Baekje meminta pertolongan pada Pangeran Naka no Ōe (yang nanti menjadi Kaisar Tenji) dari Jepang. Pangeran Naka no Ōe mengirimkan Abe no Hirafu, seorang gubernur provinsi Koshi ke
Baekje.
Pada tahun 663, sisa-sisa tentara
Baekje bergabung dengan tentara Jepang dalam pertempuran di atas air melawan Silla dalam Perang Baekgang. Tang juga mengirimkan 7000 tentara dan 170 kapal perang.
Baekje menderita kekalahan setelah terjadi 5 kali pertempuran di sungai Geum selama bulan Agustus tahun 663.
Struktur sosial dan politik
Raja Goi pertama kali menerapkan sistem patrilineal yang melestarikan suksesi kerajaan.
Pada awal periode
Baekje, Hae dan Jin adalah dua klan yang berpengaruh, sebagian besar ratu berasal dari kedua klan ini dan suksesi ini berlangsung dalam waktu yang lama. Kemungkinan besar klan Hae adalah klan yang menguasai tampuk kerajaan sebelum digantikan oleh klan Buyo. Kedua klan ini kemungkinan juga berasal dari Kerajaan Buyo di utara. Klan Hae dan Buyo bersama 7 klan yaitu Sa, Yeon, Hyeop, Jin, Guk, Mok, dan Baek adalah klan-klan kuat pada masa Sabi.

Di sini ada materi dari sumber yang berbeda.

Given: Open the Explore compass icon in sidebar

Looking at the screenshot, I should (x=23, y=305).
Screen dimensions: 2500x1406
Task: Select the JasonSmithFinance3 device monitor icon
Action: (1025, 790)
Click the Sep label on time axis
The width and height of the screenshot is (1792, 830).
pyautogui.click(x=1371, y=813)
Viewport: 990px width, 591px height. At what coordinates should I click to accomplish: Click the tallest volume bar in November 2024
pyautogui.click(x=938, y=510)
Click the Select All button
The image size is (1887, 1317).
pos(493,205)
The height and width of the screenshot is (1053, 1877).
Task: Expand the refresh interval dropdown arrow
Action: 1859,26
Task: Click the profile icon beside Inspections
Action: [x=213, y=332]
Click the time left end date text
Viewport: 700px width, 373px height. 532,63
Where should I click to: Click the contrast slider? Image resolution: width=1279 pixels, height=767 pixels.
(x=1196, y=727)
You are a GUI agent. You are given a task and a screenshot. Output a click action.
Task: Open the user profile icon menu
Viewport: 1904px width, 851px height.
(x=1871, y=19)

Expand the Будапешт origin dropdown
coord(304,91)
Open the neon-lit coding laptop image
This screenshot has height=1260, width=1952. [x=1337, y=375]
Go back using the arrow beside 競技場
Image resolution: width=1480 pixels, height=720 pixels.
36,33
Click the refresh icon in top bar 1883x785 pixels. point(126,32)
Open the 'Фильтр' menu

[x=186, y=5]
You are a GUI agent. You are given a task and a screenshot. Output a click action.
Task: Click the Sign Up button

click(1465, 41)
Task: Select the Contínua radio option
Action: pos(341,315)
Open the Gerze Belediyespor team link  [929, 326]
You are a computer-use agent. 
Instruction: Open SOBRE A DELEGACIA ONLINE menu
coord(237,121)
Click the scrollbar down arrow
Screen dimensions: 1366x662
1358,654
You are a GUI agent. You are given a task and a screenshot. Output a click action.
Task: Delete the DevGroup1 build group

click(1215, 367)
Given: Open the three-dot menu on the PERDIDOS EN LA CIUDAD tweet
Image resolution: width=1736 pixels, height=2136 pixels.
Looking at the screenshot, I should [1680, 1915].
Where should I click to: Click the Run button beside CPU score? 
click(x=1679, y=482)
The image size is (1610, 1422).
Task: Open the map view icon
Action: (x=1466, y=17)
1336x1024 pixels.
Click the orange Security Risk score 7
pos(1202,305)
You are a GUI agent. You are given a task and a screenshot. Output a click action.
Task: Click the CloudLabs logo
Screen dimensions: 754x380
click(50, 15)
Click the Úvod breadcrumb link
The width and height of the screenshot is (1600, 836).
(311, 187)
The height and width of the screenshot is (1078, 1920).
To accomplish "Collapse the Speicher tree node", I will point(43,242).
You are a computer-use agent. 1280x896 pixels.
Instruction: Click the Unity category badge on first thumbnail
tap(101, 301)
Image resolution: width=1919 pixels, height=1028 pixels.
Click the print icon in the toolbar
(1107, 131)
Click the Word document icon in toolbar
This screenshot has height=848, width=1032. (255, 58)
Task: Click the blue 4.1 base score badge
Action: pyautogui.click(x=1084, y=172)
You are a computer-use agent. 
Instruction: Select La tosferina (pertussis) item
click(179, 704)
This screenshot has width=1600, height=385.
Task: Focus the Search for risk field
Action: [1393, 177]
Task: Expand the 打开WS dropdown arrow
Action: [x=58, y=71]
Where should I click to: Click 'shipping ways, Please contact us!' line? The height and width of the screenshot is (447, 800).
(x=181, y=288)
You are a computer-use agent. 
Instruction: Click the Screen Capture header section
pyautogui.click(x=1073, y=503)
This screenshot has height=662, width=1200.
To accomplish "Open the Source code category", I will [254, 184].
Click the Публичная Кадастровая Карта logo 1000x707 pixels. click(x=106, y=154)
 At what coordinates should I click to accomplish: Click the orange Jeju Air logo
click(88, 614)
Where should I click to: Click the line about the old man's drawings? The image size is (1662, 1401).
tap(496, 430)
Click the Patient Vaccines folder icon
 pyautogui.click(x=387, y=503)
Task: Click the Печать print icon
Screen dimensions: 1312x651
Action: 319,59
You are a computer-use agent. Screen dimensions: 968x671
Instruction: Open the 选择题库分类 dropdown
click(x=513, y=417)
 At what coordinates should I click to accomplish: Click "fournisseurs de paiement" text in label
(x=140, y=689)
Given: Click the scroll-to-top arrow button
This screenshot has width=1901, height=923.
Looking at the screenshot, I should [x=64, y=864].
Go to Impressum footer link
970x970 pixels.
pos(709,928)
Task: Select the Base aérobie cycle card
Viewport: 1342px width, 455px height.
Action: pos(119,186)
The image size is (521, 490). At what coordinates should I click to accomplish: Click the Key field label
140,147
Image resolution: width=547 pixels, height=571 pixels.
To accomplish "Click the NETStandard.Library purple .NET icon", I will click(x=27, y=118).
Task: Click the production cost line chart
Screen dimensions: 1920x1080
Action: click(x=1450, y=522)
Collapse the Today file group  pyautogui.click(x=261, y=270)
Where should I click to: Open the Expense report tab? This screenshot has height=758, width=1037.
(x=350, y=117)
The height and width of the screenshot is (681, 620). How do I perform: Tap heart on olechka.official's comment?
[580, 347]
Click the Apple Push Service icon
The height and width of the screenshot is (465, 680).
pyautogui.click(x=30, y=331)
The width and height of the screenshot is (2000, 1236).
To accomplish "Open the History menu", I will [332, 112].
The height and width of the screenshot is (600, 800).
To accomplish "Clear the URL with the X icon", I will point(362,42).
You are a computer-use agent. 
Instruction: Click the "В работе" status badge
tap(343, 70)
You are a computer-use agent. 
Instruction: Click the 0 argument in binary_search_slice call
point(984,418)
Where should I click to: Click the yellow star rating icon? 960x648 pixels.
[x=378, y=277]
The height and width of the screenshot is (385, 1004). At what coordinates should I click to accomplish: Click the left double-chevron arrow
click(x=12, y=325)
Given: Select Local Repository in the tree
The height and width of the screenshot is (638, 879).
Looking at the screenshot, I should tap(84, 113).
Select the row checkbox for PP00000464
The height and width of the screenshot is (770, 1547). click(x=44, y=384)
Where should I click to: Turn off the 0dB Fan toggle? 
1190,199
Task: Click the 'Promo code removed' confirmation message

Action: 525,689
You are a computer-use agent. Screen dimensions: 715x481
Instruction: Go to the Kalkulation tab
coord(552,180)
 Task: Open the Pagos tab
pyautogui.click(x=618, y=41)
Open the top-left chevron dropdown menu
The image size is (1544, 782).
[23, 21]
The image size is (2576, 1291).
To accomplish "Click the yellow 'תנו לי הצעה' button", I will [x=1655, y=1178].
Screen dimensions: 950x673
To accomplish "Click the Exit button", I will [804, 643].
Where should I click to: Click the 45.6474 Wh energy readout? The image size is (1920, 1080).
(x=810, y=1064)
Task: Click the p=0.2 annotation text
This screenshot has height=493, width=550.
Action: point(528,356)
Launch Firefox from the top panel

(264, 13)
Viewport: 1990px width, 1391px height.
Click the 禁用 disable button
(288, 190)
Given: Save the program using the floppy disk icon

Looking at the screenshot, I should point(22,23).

Pegawai kantor kerajaan dibagi ke dalam 16 ranking, 6 orang anggota pertama dari ranking membentuk sebuah kabinet, dengan pemimpin dipilih setiap 6 tahun sekali. Dalam ranking Sol, pegawai pertama (Jwapyeong) sampai ke-6 (Naesol) bertanggung jawab dalam urusan politik, adminstrasi, dan militer. Dalam tingkat Deok, pegawai ke-7 (Jangdeok) sampai ke-11 (Daedeok) mungkin ditugaskan dalam banyak bidang, sedangkan tingkatan Mundok, Mudok, Jwagun, Jinmu dan Geuku bertanggung jawab sebagai administrator kemiliteran.
Bahasa dan kebudayaan
Baekje didirikan oleh imigran dari Goguryeo yang berbicara bahasa Buyo, yang masih berhubungan dengan bahasa kerajaan Gojoseon dan Kerajaan Buyeo. Sedangkan rakyat Samhan (yang pernah menguasai
Baekje) kemungkinan berbicara dalam bahasa yang sama namun mempunyai dialek atau variasi bahasa berbeda dengan bahasa Buyo, karena nenek moyangnya berasal dari tempat yang sama, tetapi orang Samhan sudah datang ke selatan terlebih dahulu.
Seniman
Baekje mengadopsi budaya Tionghoa dan menyesuaikannya menjadi tradisi yang unik. Hasil karya seni
Baekje sangat dipengaruhi oleh agama Buddha. Keindahan seni
Baekje terlukis dalam Senyum
Baekje yang terdapat pada banyak karya seni dan patung Buddha. Pada masa Sabi pada tahun 541, banyak seniman dari Tiongkok (Dinasti Liang) dikirim ke
Baekje, sehingga semakin memperluas pengaruh Tiongkok pada kebudayaan Korea. Namun, pengaruh asli
Baekje tidak hilang begitu saja. Makam raja Muryeong (berkuasa 501-523) walaupun dimodelkan dari Tiongkok namun tidak menghilangkan tradisi asli
Baekje. Dalam makam tersebut ditemukan ornamen khas
Baekje seperti mahkota, ikat pinggang emas, dan giwang emas. Karya seni khas
Baekje yang lain adalah desain genting batu bebentuk lotus, pola batu bata yang menjalin, lekukan dalam gaya keramik, bentuk epitaph yang elegan, ukiran-ukiran Buddha, pagoda, pembakar dupa dan sebagainya.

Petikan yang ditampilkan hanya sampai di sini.